Personal information
- Full name: Wilfred Sharp
- Date of birth: 8 April 1907
- Place of birth: Bathgate, Scotland
- Date of death: June 1981 (aged 73–74)
- Place of death: Sefton, Merseyside
- Height: 5 ft 10 in (1.78 m)
- Position: Wing half

Senior career*
- Years: Team / Apps / (Gls)
- –: Pumpherston Rangers
- –: Bathgate
- –: Kirkintilloch Rob Roy
- 1925–1929: Clydebank / 94 / (4)
- 1929–1934: Airdrieonians / 148 / (6)
- 1932–1933: Tunbridge Wells Rangers (loan)
- 1934–1936: Sheffield Wednesday / 48 / (2)
- 1936–1937: Bradford Park Avenue / 17 / (0)
- 1937–1939: Burton Town
- Total:  / 307 / (12)

= Wilf Sharp =

Scottish footballer

Wilfred Sharp (8 April 1907 – June 1981) was a Scottish professional footballer who played for Clydebank, Airdrieonians, Sheffield Wednesday and Bradford Park Avenue. Sharp was a right half whose career lasted from 1925 to 1936, he only made 65 appearances in the English League but in that time he won a FA Cup winners medal while with Sheffield Wednesday in 1935.

==Playing career==
===Early days===
Sharp was born in Bathgate, West Lothian. He played for Bathgate, Pumpherston Rangers and Kirkintilloch Rob Roy before signing as a professional for Clydebank in 1925, aged 18. He stayed at Clydeholm for four years before signing in 1929 for Airdrieonians. Sharp stayed with Airdrieonians for five years although he did have a short spell as a professional at Tunbridge Wells Rangers in 1932. In August 1934 he was spotted by Sheffield Wednesday manager Billy Walker and signed for The Owls for a fee of £750 on 11 August.

===Sheffield Wednesday===
Walker signed Sharp as a possible replacement for Wednesday's long-serving half back Alf Strange who at 34 years old was in the twilight of his career. Even without Strange in the team, there was strong competition for the half back positions with Horace Burrows and Gavin Malloch keeping Sharp out of the team for the early months of the 1934–35 season. However, an injury to Malloch on 1 December 1934 in a home draw with Sunderland led to Sharp making his debut the following Saturday in a 1–0 victory at Leicester. Sharp showed good form and kept Malloch out of the side for the rest of the season as Wednesday went on a fine run of results, eventually finishing third in Division One and winning the 1935 FA Cup final. The following season saw the team struggle to avoid relegation, Sharp (who was not involved in the 1935 FA Charity Shield) played 24 matches and eventually asked for a transfer as his wife could not settle in Sheffield. In his two years at Wednesday, Sharp played 48 league games and 10 FA Cup games, scoring two goals.

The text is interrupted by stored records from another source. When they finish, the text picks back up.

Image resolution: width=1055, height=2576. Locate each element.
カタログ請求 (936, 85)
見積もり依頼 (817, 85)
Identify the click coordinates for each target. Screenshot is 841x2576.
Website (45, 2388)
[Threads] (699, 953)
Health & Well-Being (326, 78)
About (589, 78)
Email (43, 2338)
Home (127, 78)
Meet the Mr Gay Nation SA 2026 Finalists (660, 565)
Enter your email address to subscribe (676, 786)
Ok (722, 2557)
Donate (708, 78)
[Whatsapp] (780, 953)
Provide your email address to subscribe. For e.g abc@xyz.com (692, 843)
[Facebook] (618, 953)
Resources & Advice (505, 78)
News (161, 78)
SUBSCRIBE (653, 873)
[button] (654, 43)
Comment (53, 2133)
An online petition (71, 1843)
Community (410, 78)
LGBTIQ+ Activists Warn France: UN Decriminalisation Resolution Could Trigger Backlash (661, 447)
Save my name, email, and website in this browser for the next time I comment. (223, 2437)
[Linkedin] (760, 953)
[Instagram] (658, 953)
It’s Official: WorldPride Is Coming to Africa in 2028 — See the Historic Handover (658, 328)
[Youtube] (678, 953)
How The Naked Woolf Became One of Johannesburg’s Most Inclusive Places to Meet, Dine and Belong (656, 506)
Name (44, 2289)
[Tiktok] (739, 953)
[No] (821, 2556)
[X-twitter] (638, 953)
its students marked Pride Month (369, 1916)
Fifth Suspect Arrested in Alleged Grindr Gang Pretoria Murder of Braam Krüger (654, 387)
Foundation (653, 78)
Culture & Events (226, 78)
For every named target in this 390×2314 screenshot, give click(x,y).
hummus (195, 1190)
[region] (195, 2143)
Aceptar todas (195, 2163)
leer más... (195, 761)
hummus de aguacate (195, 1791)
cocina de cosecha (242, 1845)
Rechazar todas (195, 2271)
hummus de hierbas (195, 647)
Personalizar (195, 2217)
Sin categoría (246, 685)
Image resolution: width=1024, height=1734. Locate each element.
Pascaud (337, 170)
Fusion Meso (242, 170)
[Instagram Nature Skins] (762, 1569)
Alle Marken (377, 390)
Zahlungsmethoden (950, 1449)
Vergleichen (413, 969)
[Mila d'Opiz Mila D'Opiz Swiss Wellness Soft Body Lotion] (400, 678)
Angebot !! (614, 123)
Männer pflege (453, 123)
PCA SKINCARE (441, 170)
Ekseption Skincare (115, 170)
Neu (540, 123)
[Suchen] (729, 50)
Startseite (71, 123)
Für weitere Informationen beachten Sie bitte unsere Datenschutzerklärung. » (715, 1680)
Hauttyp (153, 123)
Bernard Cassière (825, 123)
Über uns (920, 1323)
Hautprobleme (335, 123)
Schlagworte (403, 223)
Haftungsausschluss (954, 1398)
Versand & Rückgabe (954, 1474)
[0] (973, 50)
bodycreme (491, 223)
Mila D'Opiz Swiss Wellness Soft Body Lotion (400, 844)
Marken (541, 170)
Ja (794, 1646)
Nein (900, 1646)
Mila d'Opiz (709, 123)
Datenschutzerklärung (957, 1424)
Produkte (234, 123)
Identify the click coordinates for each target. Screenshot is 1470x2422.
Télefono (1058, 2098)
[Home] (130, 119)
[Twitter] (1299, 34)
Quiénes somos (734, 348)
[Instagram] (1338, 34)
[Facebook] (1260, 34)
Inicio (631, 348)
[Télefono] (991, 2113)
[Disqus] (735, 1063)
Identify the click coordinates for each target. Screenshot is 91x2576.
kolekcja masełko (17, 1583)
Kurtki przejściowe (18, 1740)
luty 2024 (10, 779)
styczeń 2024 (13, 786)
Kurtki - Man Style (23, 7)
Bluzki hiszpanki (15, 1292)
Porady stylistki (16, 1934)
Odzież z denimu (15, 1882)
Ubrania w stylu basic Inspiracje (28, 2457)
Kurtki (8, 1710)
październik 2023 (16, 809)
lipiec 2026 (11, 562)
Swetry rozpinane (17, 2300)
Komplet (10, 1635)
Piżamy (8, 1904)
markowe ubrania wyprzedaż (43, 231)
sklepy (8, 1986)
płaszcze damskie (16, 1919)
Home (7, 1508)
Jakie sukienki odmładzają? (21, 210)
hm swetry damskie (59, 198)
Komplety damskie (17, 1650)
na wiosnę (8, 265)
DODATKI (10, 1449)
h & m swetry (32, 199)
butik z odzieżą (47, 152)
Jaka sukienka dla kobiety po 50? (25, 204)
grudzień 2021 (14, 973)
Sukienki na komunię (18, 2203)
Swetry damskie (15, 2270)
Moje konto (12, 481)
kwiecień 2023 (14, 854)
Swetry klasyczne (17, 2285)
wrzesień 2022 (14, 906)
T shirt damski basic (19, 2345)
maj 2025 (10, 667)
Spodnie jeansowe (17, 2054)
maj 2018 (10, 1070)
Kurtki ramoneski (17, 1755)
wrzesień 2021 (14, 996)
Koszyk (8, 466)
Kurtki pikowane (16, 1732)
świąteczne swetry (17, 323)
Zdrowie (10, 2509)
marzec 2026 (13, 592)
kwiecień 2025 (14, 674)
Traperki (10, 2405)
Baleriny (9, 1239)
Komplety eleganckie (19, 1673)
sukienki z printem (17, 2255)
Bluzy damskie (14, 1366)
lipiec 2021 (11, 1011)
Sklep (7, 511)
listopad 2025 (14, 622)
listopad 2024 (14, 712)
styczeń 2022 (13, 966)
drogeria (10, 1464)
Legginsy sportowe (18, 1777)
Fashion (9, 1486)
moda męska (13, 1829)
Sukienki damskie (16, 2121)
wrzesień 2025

===Bradford Park Avenue===
The hoped-for switch back to Scottish football did not materialise, and Sharp signed for Bradford Park Avenue in May 1936, playing 17 league games in his single season with them before moving to non league Burton Town in August 1937.

Sharp retired from football before the outbreak of World War II; he died in June 1981, aged 74 in Sefton, Merseyside.